Right Ventricular Hypertrophy (RVH)
- Tall R in V1 (R > S in V1)
- Right axis deviation
- ST depression in V1-V3
- Seen in: pulmonary hypertension, chronic PE, severe COPD
Common High-Yield Patterns to Master Next
| Pattern | Key Finding | Don't Miss Because |
|---|
| Brugada | Coved ST in V1-V2 | Risk of sudden death |
| WPW | Short PR + delta wave | Can mimic STEMI, causes tachycardia |
| Digoxin toxicity | "Scooped" ST (Salvador Dali sign) | Very common on exams |
| Hyperkalemia | Peaked T → wide QRS → sine wave | Life-threatening if missed |
| PE (acute) | S1Q3T3 + sinus tach + RAD | Often subtle |
| Pericarditis | Diffuse saddle-shaped ST elevation + PR depression | No reciprocal changes |
| Early repolarization | ST elevation + notch at J point in young patients | Benign, but distinguish from STEMI |
Practical Learning Progression
Where you are now (intermediate): Can identify rhythms
Next goal: Systematic approach on every single ECG you read - don't skip the axis and intervals even when the STEMI is obvious
Practice resources:
- Intro to EKG: Systematic Approach - excellent free YouTube lecture covering exactly this framework
- Ninja Nerd 12-Lead ECG - 2.3M views, step-by-step visual guide
- Repetition apps like ECG Guru and Cardio Cases (free ECG libraries with hundreds of tracings)

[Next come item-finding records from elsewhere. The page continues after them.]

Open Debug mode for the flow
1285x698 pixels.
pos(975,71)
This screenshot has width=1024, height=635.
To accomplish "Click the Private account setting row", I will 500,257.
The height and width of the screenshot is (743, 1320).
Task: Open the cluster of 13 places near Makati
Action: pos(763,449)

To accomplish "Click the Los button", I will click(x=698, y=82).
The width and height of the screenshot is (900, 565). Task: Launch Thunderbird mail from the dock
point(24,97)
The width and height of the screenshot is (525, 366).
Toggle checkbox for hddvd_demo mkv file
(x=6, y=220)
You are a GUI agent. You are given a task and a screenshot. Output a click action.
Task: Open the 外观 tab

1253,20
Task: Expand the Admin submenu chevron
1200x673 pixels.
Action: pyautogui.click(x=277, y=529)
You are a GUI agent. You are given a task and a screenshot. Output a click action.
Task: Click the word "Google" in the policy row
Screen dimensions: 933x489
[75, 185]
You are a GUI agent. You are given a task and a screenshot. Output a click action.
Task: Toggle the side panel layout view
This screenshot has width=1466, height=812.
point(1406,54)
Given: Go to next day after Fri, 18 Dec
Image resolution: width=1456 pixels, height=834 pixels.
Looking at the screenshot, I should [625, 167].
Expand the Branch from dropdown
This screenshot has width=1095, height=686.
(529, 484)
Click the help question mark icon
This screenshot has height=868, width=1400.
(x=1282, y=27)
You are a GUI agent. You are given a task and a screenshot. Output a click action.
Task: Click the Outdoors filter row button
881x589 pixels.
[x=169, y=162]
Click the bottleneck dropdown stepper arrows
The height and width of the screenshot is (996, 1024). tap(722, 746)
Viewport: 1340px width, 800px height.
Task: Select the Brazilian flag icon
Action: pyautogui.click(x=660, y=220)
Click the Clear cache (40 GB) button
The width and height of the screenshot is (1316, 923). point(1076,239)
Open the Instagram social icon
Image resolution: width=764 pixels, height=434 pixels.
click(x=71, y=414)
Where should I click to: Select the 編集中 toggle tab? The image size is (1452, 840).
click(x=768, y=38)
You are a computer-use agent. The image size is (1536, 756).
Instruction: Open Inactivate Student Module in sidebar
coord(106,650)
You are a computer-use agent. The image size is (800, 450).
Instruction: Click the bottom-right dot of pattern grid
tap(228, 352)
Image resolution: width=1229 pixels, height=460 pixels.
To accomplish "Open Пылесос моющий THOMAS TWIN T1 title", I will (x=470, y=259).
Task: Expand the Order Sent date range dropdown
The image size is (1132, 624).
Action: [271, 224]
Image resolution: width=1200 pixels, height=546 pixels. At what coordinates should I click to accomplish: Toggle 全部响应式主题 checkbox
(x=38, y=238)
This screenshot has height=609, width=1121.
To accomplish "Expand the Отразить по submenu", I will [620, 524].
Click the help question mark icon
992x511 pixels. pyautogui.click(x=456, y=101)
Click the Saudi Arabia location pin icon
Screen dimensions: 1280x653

The One Rule That Separates Good ECG Readers
Context matters. The same ECG finding means different things in different patients. ST elevation in a 25-year-old with pleuritic chest pain and fever is pericarditis. The same elevation in a 60-year-old with crushing chest pain and diaphoresis is STEMI. The tracing is a tool - always integrate it with the clinical picture.